# Raw data
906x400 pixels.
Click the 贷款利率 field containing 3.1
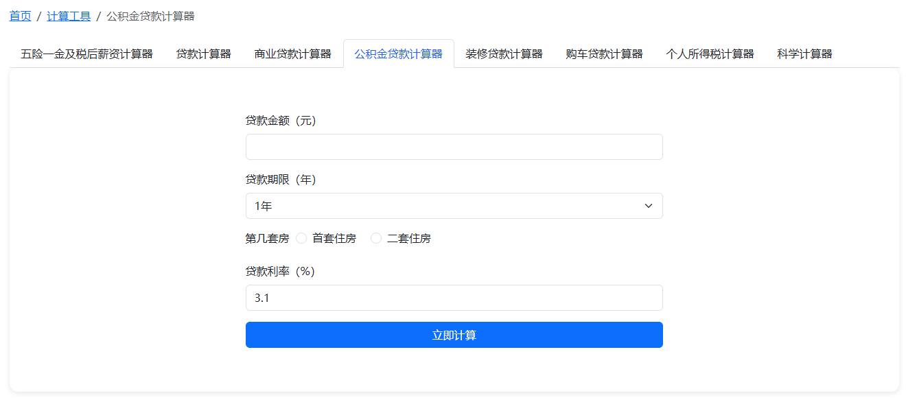point(454,298)
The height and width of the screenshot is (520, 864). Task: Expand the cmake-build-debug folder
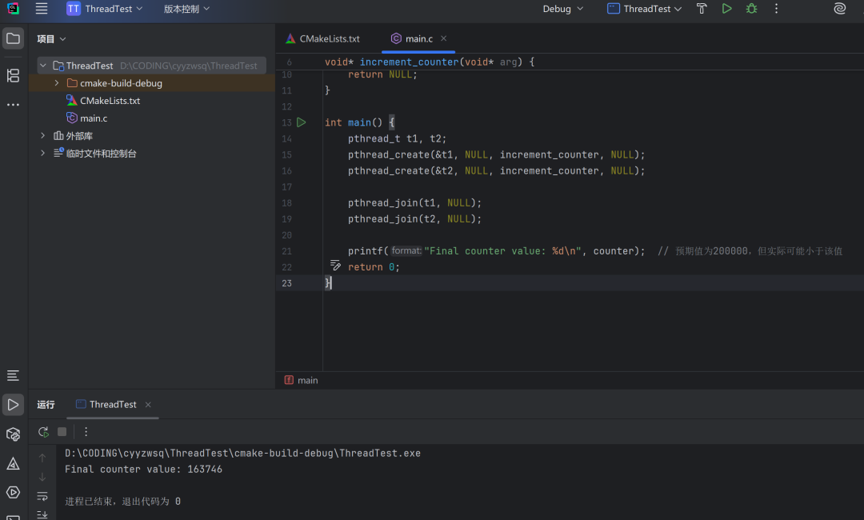tap(56, 83)
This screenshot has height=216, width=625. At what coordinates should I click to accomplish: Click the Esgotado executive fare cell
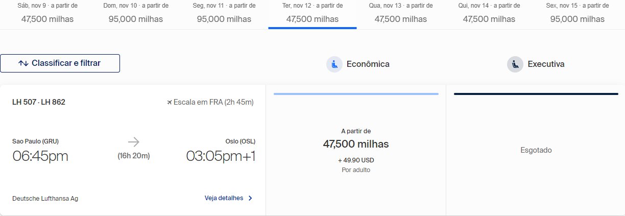click(536, 150)
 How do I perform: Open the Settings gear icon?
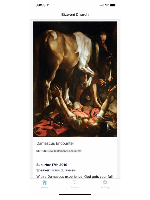coord(105,182)
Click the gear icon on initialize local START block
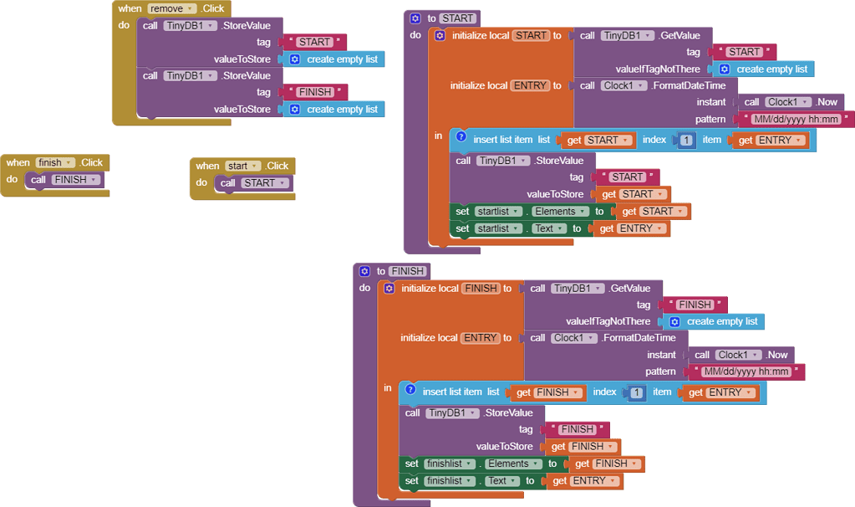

# What is required
For this task, give again exactly the lines from the line with "This screenshot has" through the end of the entries, including both ends, and omit the pictures.

# Task output
This screenshot has height=216, width=625. At what coordinates should I click to accomplish: Click the Esgotado executive fare cell
click(536, 150)
 How do I perform: Open the Settings gear icon?
coord(105,182)
Click the gear icon on initialize local START block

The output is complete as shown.